One is a subset of the other.
No they aren't. There's is no part of "the player controls what his PC says and does" that touches on "the player authors the fiction outside of the PC," and vice versa. They are two very different things.
I’m not sure what this means. I play and run a variety of games, and I’m applying the idea of agency consistently to them all. I’m not changing agency for my Spire campaign from how I view it for my Mothership campaign.
See above. The two types of agency cannot happen at the same time. You cannot both author the fiction outside the PC in the same moment as you are saying what the PC does or says that affects things. They can occur closely after one another, but so can multiple instances of one or the other.
Time is finite. You cannot have more agency in one game that the other, because the two agencies are mutually exclusive in the same moment of time.
Maybe you're some magic man that controls time and creates time loops or does other crazy stuff that no one else can. I doubt it, though.
I don’t know who the “we” is that you’re referring to. Proponents of a living world would not allow the game to grind to a halt due to players not being proactive.
Nice Strawman. I'm not talking about a living world. I'm talking about a sandbox. In fact, if you were actually going to start reading to understand instead of reading to reply, you'd have read that I said that when the game shifts to be more linear with the passive players, the living portion of the game still happens. So of course a living world doesn't grind to a halt due to players not being proactive. A sandbox does, though. A sandbox cannot happen if the DM is initiating things.

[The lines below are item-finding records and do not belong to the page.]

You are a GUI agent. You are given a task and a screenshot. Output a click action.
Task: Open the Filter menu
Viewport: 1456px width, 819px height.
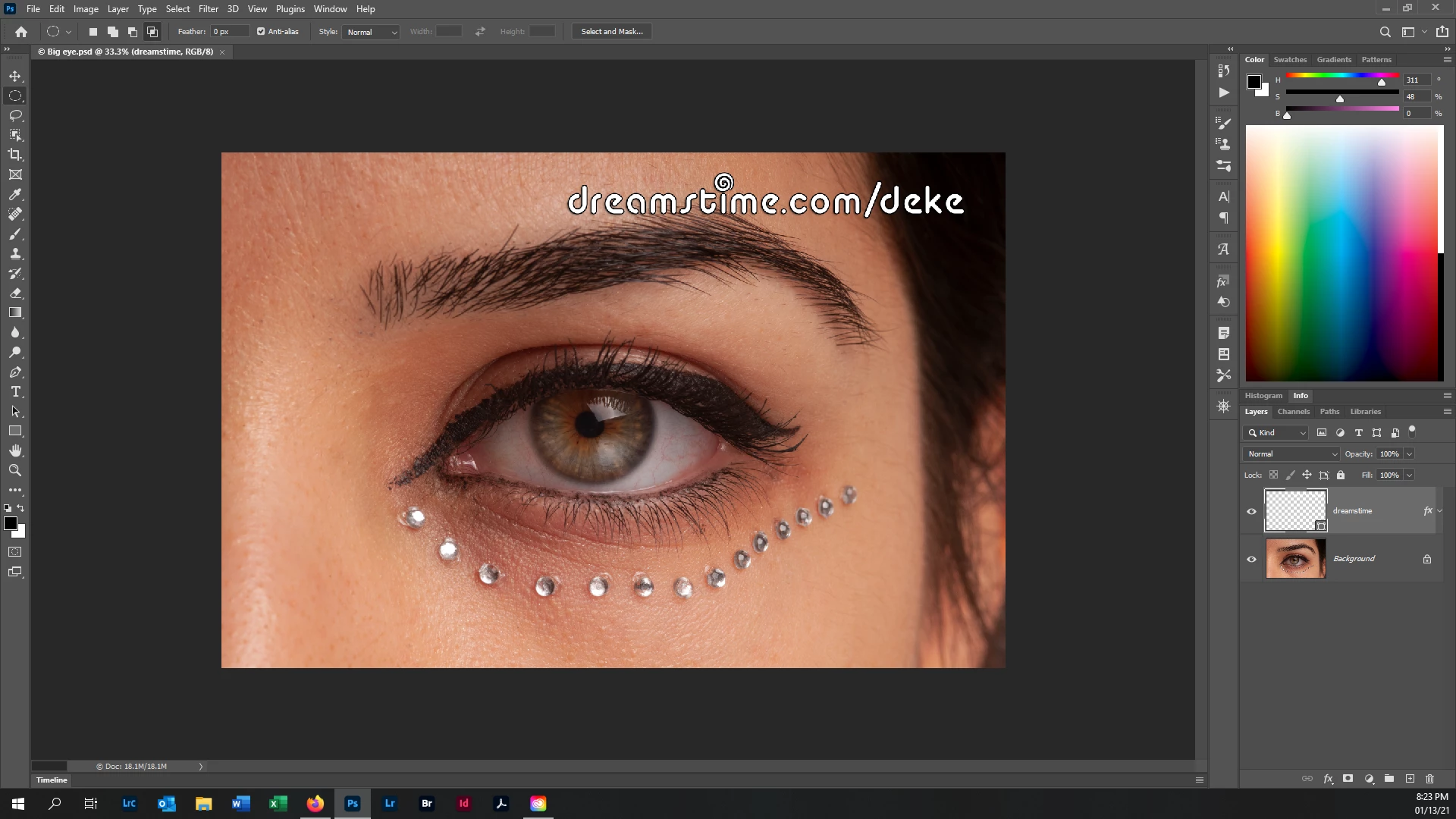[208, 9]
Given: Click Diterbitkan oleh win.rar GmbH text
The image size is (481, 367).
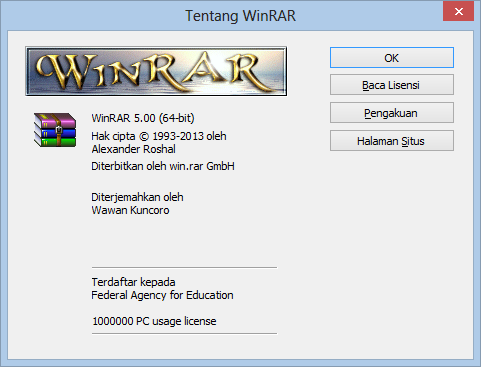Looking at the screenshot, I should [163, 166].
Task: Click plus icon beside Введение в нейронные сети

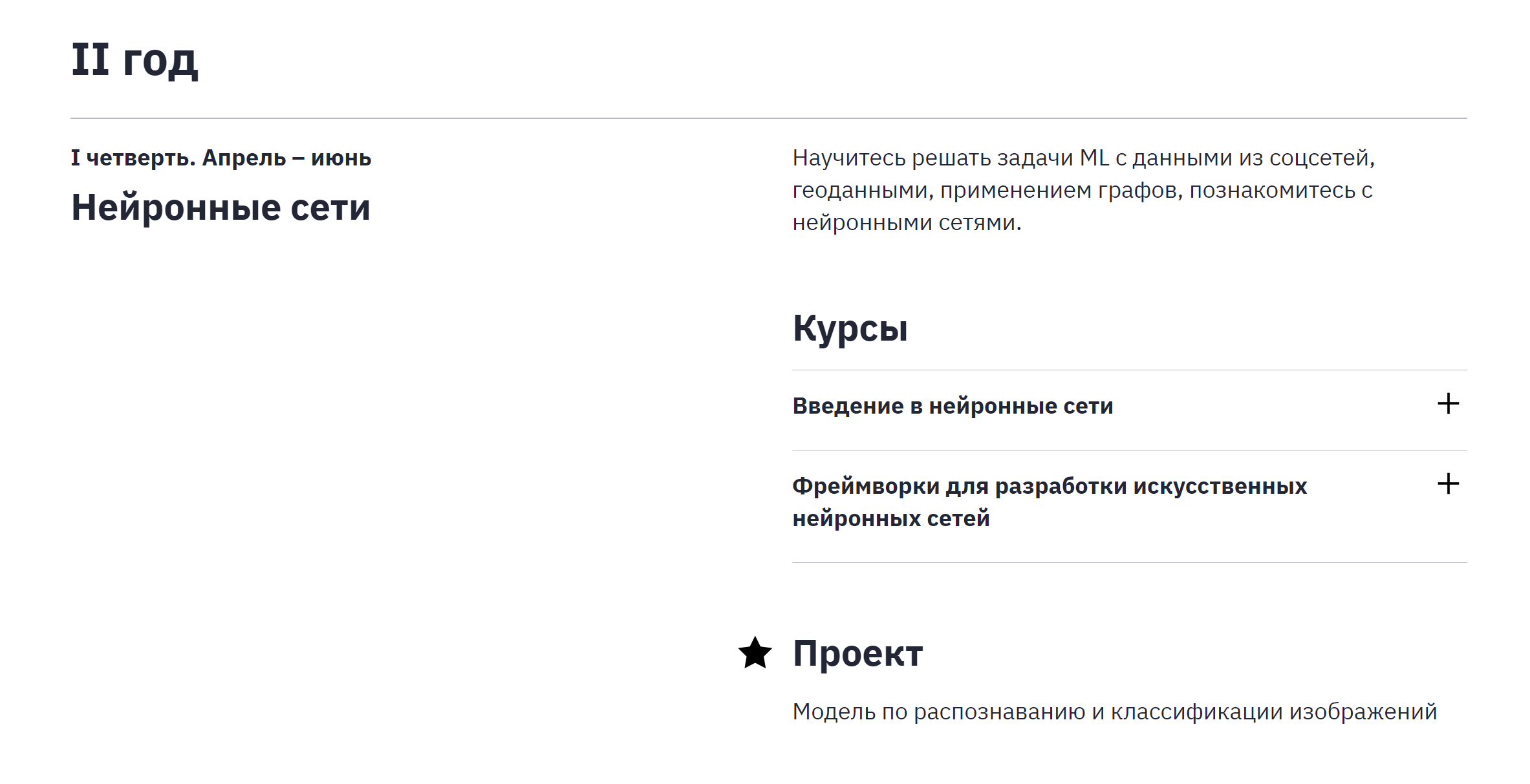Action: pyautogui.click(x=1448, y=404)
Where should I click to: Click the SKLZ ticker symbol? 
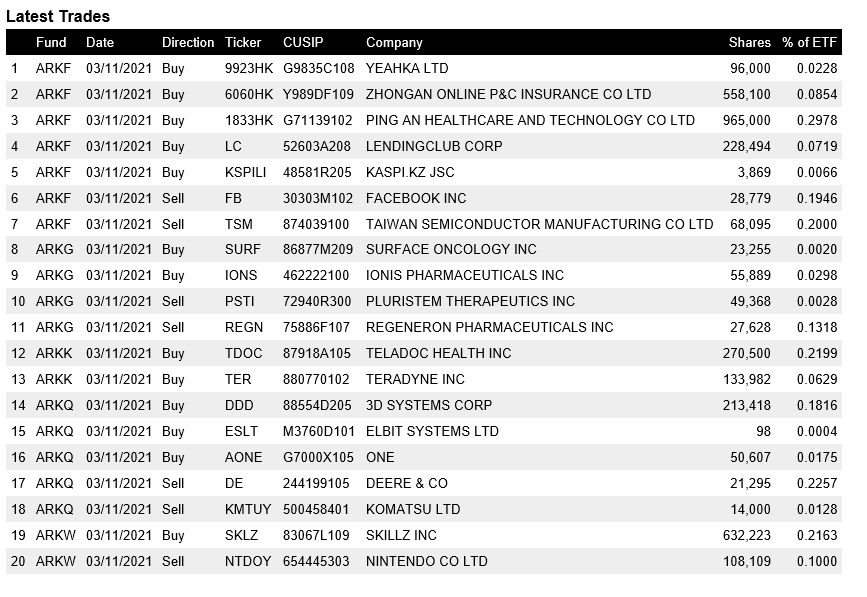241,535
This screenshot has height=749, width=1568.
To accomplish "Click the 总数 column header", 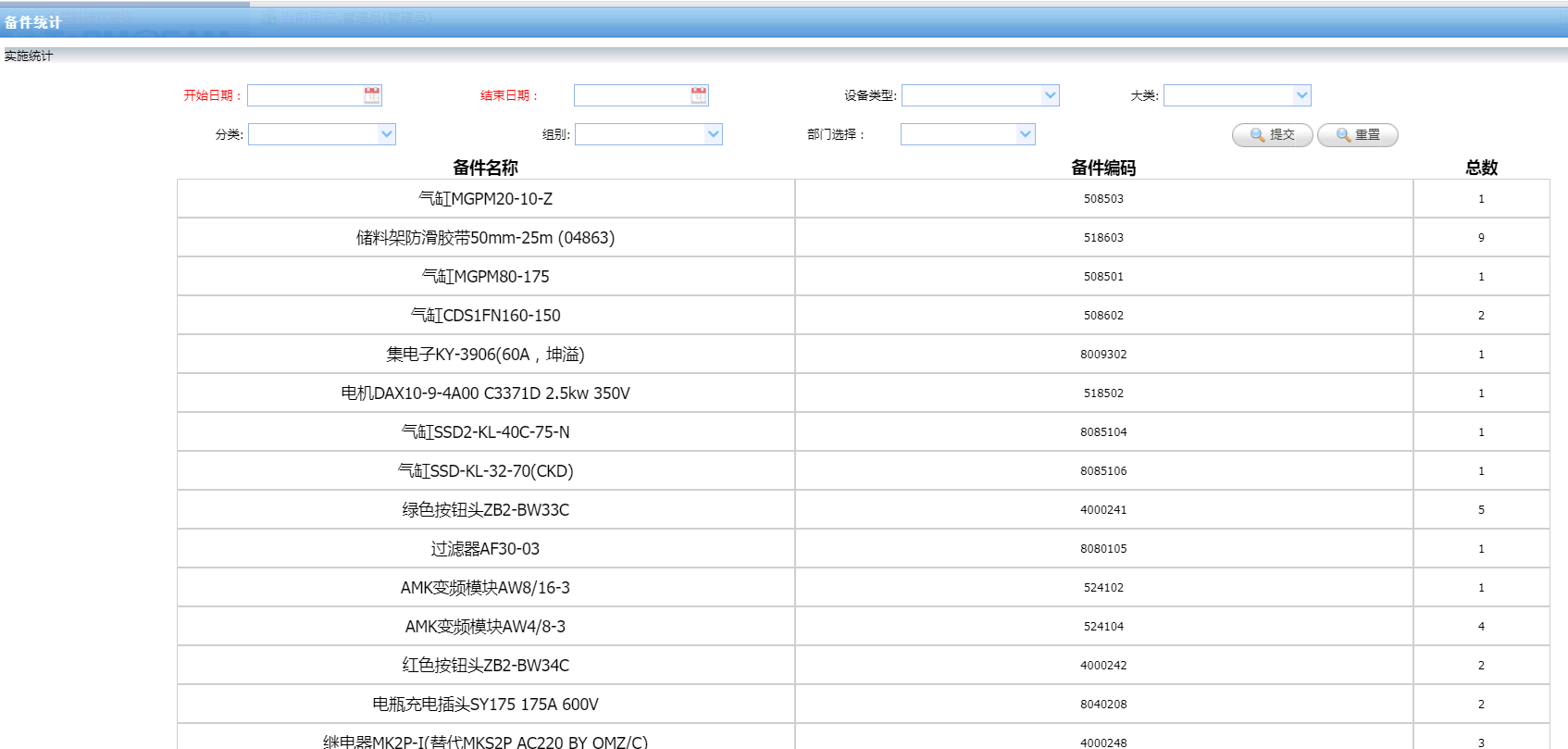I will pos(1481,168).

I understand the approach quite well. As I said, if the PCs do nothing, that doesn’t mean nothing happens. That goes against the idea of a living world. I find your accusations that I don’t understand this type of play to be unfounded and clearly ironic.
You said that in less 10 seconds of game gnolls could seek out giants, persuade them to attack, and then the giants could get to town to attack it. Because that's how much time happens when nothing is happening. The players aren't sitting at the table in the inn for the days or weeks it would take for all that to happen.

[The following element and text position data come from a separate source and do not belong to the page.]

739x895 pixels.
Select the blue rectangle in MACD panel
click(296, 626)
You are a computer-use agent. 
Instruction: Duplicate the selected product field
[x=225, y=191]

As for time, two things. First, the passage of time is an illusion. It can go as fast or as slow as we’d like. However, second, I never said to take only ten seconds to do this. If you were familiar with a living world, you’d know that the GM would be determining these developments at regular intervals. So, if the PCs don’t address the gnoll pack raiding caravans, then the pack collects booty from the raids. Maybe after a month, they’ll have enough to coin to approach the giants. Maybe a couple weeks later, they attack the town.
You did say 10 seconds, because that's how much time passes while the PCs are just sitting at the table and the players are staring at me. And it was during the staring time that this is all happening.
If I'm going to initiate something, it's not going to be something that takes days or weeks to happen when only a few seconds of game time are happening.
In a living world the DM doesn't just decide to backdate time and have something occur in the past that did not already happen, so the gnolls didn't decide to retroactively have approached the giants.
It would 1) have already have had to be planned, and 2) could not be aimed at the PCs like that. If either one of those isn't happening, it's not part of a living world.
If I'm initiating something to get the game moving with passive players, it cannot be part of the living world unless it just coincidentally was something pre-planned for that specific moment and the PCs just happened to proactively go there. None of which occurs when PCs are passively sitting at a bar.
In the event of players who don’t do anything, you can offer them opportunities for action. If they don’t take any, then you have the gnolls and giants attack town. Now they have to do something. Hopefully, this provokes them to be less inactive in the future.
Right. I said that. It's just not 1) a living breathing part of the world, and 2) not a sandbox any longer.
I also said that in my experience, passive players don't switch to proactive. Your experience may be different, but in mine if they aren't proactive from the get go, I have to initiate things a lot over the course of the entire campaign.